3. Basis data tak proporsional
Fadli mengatakan basis data pemerintah juga tak proporsional. Mengutip data Worldometer, Indonesia memiliki tingkat pengujian terburuk di antara negara-negara yang paling terpengaruh oleh Covid-19. Pemerintah sejauh ini hanya bisa melakukan 967 tes untuk setiap 1 juta penduduk.
Fadli membandingkan dengan Amerika Serikat yang melakukan 46.951 tes untuk setiap 1 juta penduduk, Singapura yang mencapai 57.249 per 1 juta penduduk, atau Malaysia yang berada di angka 16.083 per 1 juta penduduk.
WHO sendiri pun menganjurkan syarat minimal pemeriksaan Covid-19 adalah 1 orang per 1.000 penduduk per minggu.
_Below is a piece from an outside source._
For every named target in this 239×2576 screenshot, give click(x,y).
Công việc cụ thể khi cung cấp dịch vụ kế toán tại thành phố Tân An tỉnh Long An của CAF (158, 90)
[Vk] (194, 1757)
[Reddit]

Dengan jumlah penduduk 273 juta, artinya per pekan seharusnya ada tes bagi 273 ribu penduduk. Dihitung sejak kasus pertama 2 Maret lalu, mestinya Indonesia sudah melakukan 3.276.000 tes.
Jika meniru pola Korea Selatan yang melakukan tes terhadap 0,6 persen penduduk, Indonesia seharusnya sudah melakukan tes terhadap 1.638.000 orang. Namun menurut data Gugus Tugas, lanjut Fadli Zon, hingga 2 Juni Indonesia baru 237.947 orang yang telah menjalani pemeriksaan Covid-19. "Jumlah yang sangat kecil dan tidak proporsional," ucap dia.